Tuesday, December 29, 2015

Chasing the Muse

So, I've been trying to finish writing a new play -- or the better part of a new play -- to have a reading of new work around my 40th birthday instead of just meeting up at a bar to get fit-shaced.

Sometimes, it helps me to write at a bar. A change of scenery, a few drinks to lubricate the gulliver. I've been trying to limit this practice because it can get expensive and physically negative... but occasionally, it is helpful to break through the creative ice.

Of course, you have to find the *right* bar.

There's this small bar under new management that I discovered the other week. I had a good experience there before and decided to give it another go. Monday afternoon, 4pm, had to be the perfect "dead" time to pick a spot at the bar and have a few drinks in peace while I went over my notes.
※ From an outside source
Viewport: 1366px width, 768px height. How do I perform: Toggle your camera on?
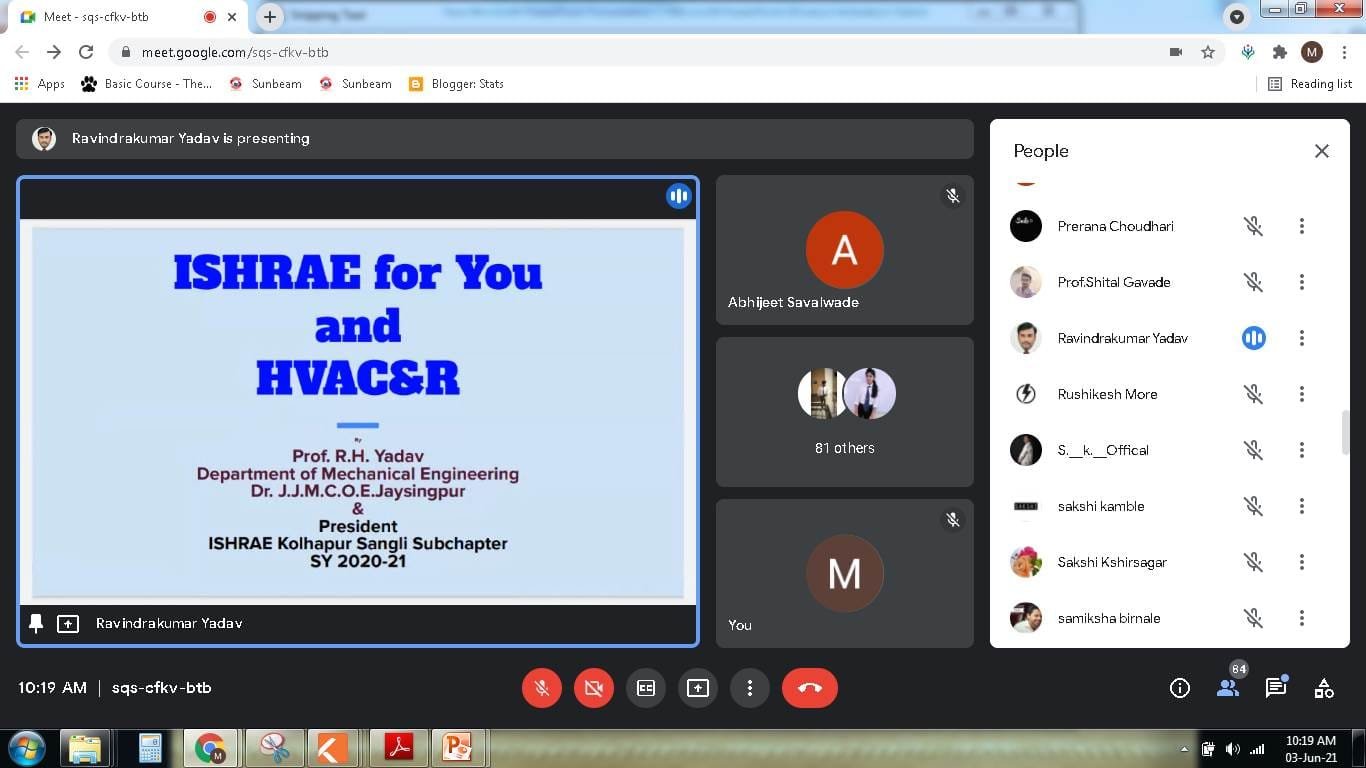click(594, 688)
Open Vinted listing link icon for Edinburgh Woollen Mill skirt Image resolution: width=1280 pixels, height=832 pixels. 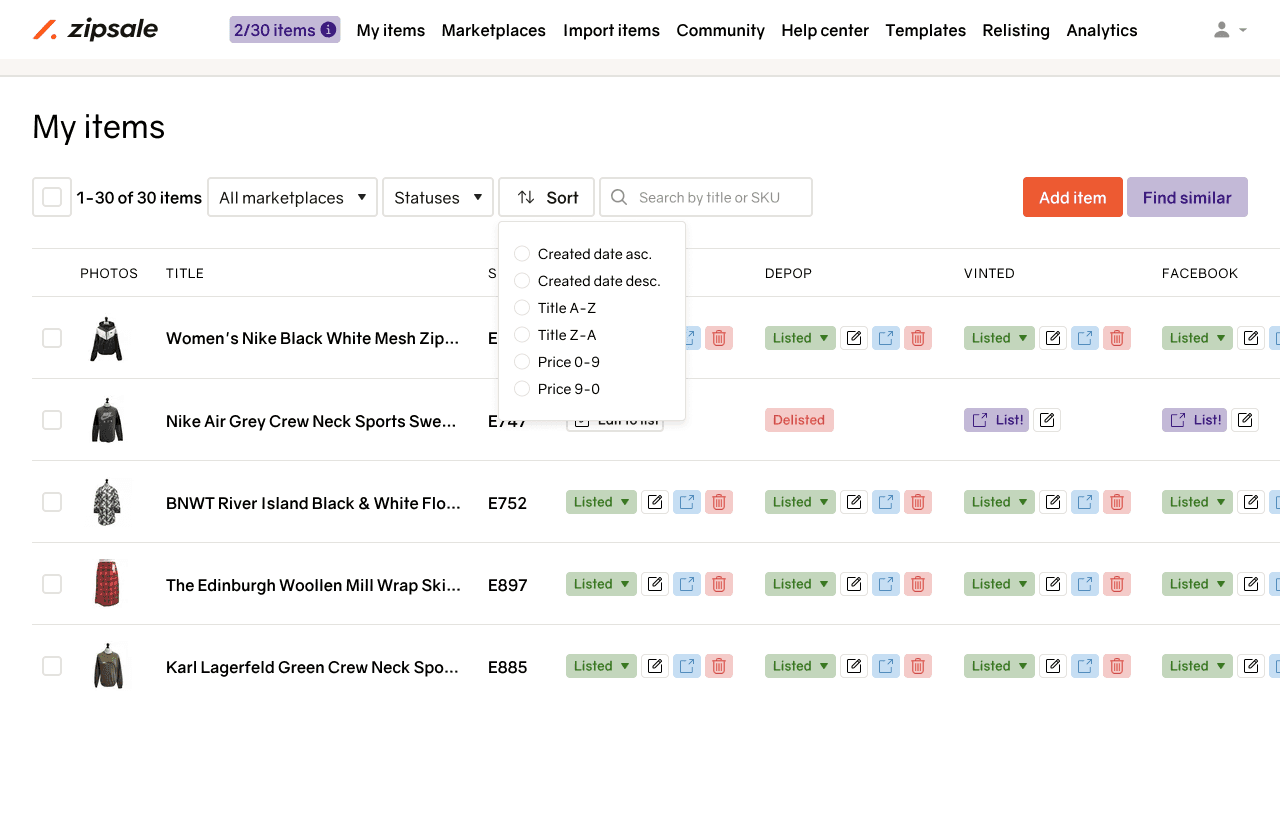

You know who's drinking at a bar at 4pm on a Monday afternoon? Drunks. And not necessarily the kind of drunks who are quietly working on their new plays.

This one very loud, old teamster bounded into the bar a few minutes after I arrived. He was working on some tv show that, of course, was on break for the winter holidays. He had one of those "drinking relationships" with the bawdy, buxom bartender where she flirted with him and he imagined that he had a chance with her. So he was a loyal customer and followed her to whatever bar she was working. He'd gone out of his way to meet her at this bar in Hell's Kitchen.

He stood one seat over from me. Hogging space, shouting everything, doing shots and POUNDING EMPTY SHOT GLASSES AGAINST THE BAR.

When the bartender was playfully pretending to know karate, he shouted: "YOU WORK OUT HERE AND YOU'RE STARTING TO TURN CHINESE!"

This is a joke he told approximately three times: "THIS GIRL TOLD ME TO GIVE HER NINE INCHES AND MAKE IT HURT: I FUCKED HER THREE TIMES AND PUNCHED HER IN THE FACE!"

When the bartender didn't respond, he lamented: "YOU MISSED THE PUNCHLINE..."

The bartender horsed around with him, gave him kisses on the cheek and generally had him wrapped around her finger.

This other drunk at the bar approached the teamster and went ON AND ON about how he dated Marv Albert's daughter— eleven years ago! "SHE TOLD ME SHE NEVER STOPPED THINKIN ABOUT ME, EVEN ON HER WEDDING DAY!"

Getting drunk on a Monday afternoon bragging to strangers about how your greatest achievement in life was dating Marv Albert's daughter eleven years ago?

Everyone at the bar spoke in all caps. Not including me, there were a grand total of three customers at that bar and I got nothing done because it was so obnoxiously loud.

"Walter's Cottage". Avoid like the fuckin' plague.